Problem – Please repeat, unchanged, the lines at the top of the listing below, ending with the one that has "Datenschutzbestimmungen (635, 689)".

Supplied data –
<<<<
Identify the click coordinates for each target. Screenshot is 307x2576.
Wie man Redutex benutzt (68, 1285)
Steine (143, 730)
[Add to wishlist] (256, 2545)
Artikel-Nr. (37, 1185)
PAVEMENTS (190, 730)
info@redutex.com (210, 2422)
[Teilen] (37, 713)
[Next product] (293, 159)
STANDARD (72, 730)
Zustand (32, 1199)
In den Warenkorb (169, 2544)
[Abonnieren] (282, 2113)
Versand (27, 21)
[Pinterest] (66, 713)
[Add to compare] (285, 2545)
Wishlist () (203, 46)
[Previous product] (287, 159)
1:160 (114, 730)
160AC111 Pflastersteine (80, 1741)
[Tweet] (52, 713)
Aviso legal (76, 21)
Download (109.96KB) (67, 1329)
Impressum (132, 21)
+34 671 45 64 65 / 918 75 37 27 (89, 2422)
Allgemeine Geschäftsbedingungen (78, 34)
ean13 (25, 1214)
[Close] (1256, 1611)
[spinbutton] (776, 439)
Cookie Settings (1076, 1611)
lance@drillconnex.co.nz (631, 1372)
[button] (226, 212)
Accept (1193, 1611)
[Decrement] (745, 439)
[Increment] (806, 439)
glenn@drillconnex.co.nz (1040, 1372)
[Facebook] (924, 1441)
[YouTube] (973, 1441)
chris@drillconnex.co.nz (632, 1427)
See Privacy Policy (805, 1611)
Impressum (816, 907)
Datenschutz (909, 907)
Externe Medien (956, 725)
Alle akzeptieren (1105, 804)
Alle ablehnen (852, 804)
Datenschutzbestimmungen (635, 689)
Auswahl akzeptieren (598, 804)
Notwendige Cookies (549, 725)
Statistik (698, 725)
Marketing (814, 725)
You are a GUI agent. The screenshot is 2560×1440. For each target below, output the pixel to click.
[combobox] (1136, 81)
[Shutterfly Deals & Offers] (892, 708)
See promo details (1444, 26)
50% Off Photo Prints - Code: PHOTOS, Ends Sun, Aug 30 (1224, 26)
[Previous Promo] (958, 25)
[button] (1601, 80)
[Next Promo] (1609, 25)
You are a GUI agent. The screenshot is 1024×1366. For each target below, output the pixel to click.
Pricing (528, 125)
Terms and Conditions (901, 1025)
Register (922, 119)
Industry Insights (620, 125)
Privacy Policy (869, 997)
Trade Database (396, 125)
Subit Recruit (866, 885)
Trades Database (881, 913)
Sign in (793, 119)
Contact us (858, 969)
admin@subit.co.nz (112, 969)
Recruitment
>>>>
Written answer –
Identify the click coordinates for each target. Screenshot is 307x2576.
Wie man Redutex benutzt (68, 1285)
Steine (143, 730)
[Add to wishlist] (256, 2545)
Artikel-Nr. (37, 1185)
PAVEMENTS (190, 730)
info@redutex.com (210, 2422)
[Teilen] (37, 713)
[Next product] (293, 159)
STANDARD (72, 730)
Zustand (32, 1199)
In den Warenkorb (169, 2544)
[Abonnieren] (282, 2113)
Versand (27, 21)
[Pinterest] (66, 713)
[Add to compare] (285, 2545)
Wishlist () (203, 46)
[Previous product] (287, 159)
1:160 (114, 730)
160AC111 Pflastersteine (80, 1741)
[Tweet] (52, 713)
Aviso legal (76, 21)
Download (109.96KB) (67, 1329)
Impressum (132, 21)
+34 671 45 64 65 / 918 75 37 27 (89, 2422)
Allgemeine Geschäftsbedingungen (78, 34)
ean13 (25, 1214)
[Close] (1256, 1611)
[spinbutton] (776, 439)
Cookie Settings (1076, 1611)
lance@drillconnex.co.nz (631, 1372)
[button] (226, 212)
Accept (1193, 1611)
[Decrement] (745, 439)
[Increment] (806, 439)
glenn@drillconnex.co.nz (1040, 1372)
[Facebook] (924, 1441)
[YouTube] (973, 1441)
chris@drillconnex.co.nz (632, 1427)
See Privacy Policy (805, 1611)
Impressum (816, 907)
Datenschutz (909, 907)
Externe Medien (956, 725)
Alle akzeptieren (1105, 804)
Alle ablehnen (852, 804)
Datenschutzbestimmungen (635, 689)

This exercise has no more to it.